A Bipolar Yesterday
Yesterday, Saturday, was supposed to be my date night with my husband since we never hang out or leave the desert military base. I got all Barbie'd up and was intent on going to Palm Springs for the night to enjoy fine-dining, mall walking, and maybe a romantic dessert somewhere to top the night off. Well, here's the reality of what happened:
I got ready like I stated above, we didn't leave until 6p after arguing about why I wanted to go to Palm Springs. We leave the house and begin driving through Joshua Tree (only 15 mins from base) and I hint to him that maybe once in awhile I'd like flowers. His reply was, "What you're doing isn't going to work. Hinting that you want them is just asking for it. So I'm not going to get you flowers." My feelings got hurt so I felt the need to snap back, "Sorry I forgot. Whether I ask or not I'll never get flowers from you."
We didn't speak for the next 35 minutes of the drive until he told me he had a headache and wanted food. He sounded so miserable to have to be around me. He has no idea how discouraging it feels to constantly be treated like an obligation. Husbands should want to spend time with their wives, they should want to do nice things for them. He only acted like he had a million better things to be doing than spending time with me. Not like I haven't experienced this since we we're dating. I should've known.
We stopped for a snack and while we were eating, which my appetite was gone from being upset, he asked why we didn't just go to a movie. I said fine. At this point I knew even if we went all the way to Palm Springs we would waste money on a night of irritation from him not wanting to be there anyway. We watched a movie, ate at a bad Japanese restaurant, and were home by 9pm. My mood was a little improved from no arguing, but ignoring the hurt doesn't make it go away.

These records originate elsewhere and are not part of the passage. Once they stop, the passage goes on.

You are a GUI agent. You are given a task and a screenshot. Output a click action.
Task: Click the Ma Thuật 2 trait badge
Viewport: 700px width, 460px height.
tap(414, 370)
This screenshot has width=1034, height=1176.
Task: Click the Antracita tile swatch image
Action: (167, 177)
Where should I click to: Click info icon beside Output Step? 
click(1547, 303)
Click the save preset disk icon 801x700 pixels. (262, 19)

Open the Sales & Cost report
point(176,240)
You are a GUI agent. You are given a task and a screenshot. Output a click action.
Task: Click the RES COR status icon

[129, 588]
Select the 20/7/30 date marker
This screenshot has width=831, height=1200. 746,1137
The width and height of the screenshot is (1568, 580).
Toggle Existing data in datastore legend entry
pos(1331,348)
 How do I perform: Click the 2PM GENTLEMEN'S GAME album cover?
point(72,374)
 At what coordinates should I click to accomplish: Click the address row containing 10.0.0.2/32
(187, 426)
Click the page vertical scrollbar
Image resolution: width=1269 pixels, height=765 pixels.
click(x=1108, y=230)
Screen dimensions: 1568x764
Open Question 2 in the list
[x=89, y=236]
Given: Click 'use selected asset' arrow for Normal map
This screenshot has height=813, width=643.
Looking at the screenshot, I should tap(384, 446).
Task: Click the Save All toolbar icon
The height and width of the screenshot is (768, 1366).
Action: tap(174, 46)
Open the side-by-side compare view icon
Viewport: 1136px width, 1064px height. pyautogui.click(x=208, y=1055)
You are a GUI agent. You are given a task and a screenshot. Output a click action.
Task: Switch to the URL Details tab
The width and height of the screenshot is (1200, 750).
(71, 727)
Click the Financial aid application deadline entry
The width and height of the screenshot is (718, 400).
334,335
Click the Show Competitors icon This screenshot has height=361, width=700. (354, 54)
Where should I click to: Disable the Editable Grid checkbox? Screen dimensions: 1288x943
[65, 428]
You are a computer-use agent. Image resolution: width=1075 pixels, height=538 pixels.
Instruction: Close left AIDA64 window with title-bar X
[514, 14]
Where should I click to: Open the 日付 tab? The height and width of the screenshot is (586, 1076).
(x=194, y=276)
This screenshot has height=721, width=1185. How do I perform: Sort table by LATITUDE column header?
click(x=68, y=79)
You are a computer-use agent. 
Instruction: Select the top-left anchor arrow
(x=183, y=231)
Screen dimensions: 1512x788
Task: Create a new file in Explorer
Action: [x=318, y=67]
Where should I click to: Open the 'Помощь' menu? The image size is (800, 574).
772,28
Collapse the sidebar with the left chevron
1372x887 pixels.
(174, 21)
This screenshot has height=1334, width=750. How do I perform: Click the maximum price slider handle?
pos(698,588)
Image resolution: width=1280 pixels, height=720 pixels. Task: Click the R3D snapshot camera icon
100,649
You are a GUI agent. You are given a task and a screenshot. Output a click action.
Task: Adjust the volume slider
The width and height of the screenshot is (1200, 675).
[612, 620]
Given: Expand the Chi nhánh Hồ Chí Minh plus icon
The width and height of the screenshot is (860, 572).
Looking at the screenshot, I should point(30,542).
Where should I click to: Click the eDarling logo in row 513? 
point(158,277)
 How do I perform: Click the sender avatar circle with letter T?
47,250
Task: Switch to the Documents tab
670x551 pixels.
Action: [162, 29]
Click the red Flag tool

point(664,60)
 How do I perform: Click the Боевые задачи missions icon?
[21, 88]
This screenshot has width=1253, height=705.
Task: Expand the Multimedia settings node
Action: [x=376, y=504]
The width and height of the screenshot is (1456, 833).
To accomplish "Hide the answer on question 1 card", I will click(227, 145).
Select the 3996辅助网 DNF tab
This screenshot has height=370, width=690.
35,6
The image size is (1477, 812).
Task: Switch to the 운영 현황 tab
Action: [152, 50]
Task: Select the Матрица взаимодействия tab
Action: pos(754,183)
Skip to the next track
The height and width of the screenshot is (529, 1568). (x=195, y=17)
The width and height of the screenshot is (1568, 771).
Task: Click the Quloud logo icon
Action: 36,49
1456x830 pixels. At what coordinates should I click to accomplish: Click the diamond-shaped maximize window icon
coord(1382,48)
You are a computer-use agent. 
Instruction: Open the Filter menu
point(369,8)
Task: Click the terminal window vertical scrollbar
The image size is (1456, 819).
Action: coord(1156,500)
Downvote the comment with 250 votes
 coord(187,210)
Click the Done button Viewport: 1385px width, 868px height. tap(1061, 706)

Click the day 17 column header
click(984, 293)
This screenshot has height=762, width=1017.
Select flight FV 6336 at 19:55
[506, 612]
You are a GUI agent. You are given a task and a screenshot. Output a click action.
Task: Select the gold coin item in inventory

When we got home and got comfy, he left and got me a milkshake before we watched the last few episodes of our favorite series on Netflix and went to bed. It was the first time in almost a year since he'd cuddled me. I loved the comfort of his arm around me while we slept. But nothing ever lasts, and I can't let the far and few moments of content keep me from doing what I know is right. As happy as a day can be, it does not change how miserable the entire year has been. And one mildly good night does not change a man into what I need to have a happy marriage.